According to a new study, published in JAMA Neurology, loss of smell is linked to early dementia. The authors of the study use the so-called “Peanut Butter Test” in order to see a change in our way of recognizing different odors could be caused by an early onset of dementia.
In order to put everyone’s nose to the test, Rosebud Roberts and his team of researchers, called for volunteers. They established a test series of approximately 1400 individuals. The average age of the test group was 79.5 years and the study has been conducted from 2004 to 2014.
In this test, the candidates were asked to recognize six different odors. A couple of them were related to food, while the other were non-food related items. Patients would have to differentiate several items, such as gasoline, lemon, paint thinner, lemon, onion, banana, chocolate, cinnamon, turpentine, pineapple, soap and rose.

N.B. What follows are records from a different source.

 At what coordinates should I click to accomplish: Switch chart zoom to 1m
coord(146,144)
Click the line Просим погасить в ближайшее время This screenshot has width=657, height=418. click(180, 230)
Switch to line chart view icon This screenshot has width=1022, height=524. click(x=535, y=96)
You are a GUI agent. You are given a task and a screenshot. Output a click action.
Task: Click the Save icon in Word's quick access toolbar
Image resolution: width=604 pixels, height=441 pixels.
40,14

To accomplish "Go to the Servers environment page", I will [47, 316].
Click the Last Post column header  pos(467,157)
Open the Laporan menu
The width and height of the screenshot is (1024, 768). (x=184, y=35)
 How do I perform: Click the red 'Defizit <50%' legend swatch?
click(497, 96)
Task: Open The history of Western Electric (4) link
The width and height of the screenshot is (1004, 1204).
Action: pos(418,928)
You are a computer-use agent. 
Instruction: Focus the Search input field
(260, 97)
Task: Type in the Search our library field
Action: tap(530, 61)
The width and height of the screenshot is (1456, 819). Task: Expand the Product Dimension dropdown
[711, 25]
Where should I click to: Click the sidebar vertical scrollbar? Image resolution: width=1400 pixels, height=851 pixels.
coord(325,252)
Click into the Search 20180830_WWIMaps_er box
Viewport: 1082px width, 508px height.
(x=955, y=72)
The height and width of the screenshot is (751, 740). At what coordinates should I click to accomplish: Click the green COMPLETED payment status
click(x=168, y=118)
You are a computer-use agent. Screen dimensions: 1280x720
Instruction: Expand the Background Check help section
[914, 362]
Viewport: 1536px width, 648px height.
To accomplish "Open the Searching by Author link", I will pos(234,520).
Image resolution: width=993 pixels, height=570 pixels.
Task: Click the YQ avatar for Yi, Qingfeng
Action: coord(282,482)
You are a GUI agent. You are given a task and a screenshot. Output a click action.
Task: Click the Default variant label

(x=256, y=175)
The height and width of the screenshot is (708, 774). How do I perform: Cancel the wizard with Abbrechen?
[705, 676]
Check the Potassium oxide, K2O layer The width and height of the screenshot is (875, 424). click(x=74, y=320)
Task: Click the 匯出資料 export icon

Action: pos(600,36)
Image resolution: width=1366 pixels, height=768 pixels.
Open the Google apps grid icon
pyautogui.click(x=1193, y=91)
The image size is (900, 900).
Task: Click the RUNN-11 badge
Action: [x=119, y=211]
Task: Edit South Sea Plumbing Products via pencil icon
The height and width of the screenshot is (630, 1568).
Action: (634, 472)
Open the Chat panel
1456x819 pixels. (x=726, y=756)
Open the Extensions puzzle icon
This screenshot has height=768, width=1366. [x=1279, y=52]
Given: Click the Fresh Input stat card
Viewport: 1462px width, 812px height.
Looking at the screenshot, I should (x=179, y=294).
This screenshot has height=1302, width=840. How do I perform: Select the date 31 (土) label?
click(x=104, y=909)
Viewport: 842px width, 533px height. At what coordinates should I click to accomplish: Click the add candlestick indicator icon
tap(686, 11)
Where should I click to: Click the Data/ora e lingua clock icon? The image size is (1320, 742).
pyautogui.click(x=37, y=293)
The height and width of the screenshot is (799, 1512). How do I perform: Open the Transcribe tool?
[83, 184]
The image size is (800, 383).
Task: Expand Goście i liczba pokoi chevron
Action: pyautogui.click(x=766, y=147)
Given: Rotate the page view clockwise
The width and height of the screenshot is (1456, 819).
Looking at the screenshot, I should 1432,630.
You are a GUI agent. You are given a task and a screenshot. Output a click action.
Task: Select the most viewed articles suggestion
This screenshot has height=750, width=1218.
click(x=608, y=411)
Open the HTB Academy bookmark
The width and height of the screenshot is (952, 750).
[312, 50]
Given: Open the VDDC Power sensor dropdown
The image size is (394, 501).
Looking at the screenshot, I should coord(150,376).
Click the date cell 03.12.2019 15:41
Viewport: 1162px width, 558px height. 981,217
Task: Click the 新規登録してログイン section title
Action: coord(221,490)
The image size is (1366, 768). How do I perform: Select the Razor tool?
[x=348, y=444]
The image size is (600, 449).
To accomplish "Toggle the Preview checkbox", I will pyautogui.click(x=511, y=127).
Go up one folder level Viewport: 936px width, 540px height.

By the end of the trial, approximately 250 patients showed symptoms associated with mild cognitive impairment.
MCI or mild cognitive impairment, is considered to be an intermediary stage between normal cognitive functionality and dementia. People who are diagnosed with MCI have symptoms mainly associated with memory loss. Language and judgment impairment are also other symptoms that point towards MCI.
On its own, MCI can be commonly mistaken with old age, however, it has been demonstrated that patients who exhibit MCI symptoms are at greater risk of developing grave forms of dementia, such as Alzheimer’s disease.
MCI symptoms related to memory, language and judgment impairment have a certain specificity. It’s one thing to lose your case keys, once in a while, but if you lose them each day, you might want to check with your doctor. Also, it would be a good idea to seek a consultation if think you become more impulsive, more judgmental with those around you or if you have trouble following a plot line or a conversation.
Being unable to find your bearings can also be construed as a sing of MCI. So, if you do encounter issues in finding your way around the house, do go and get a consultation.
People diagnosed with MCI have come down with more acute cognitive symptoms such as depression, anxiety, apathy and irritability.
No one knows for sure what causes MCI, but a couple of autopsies conducted on patients with this disease reveled a couple of subtle changes in brain chemistry.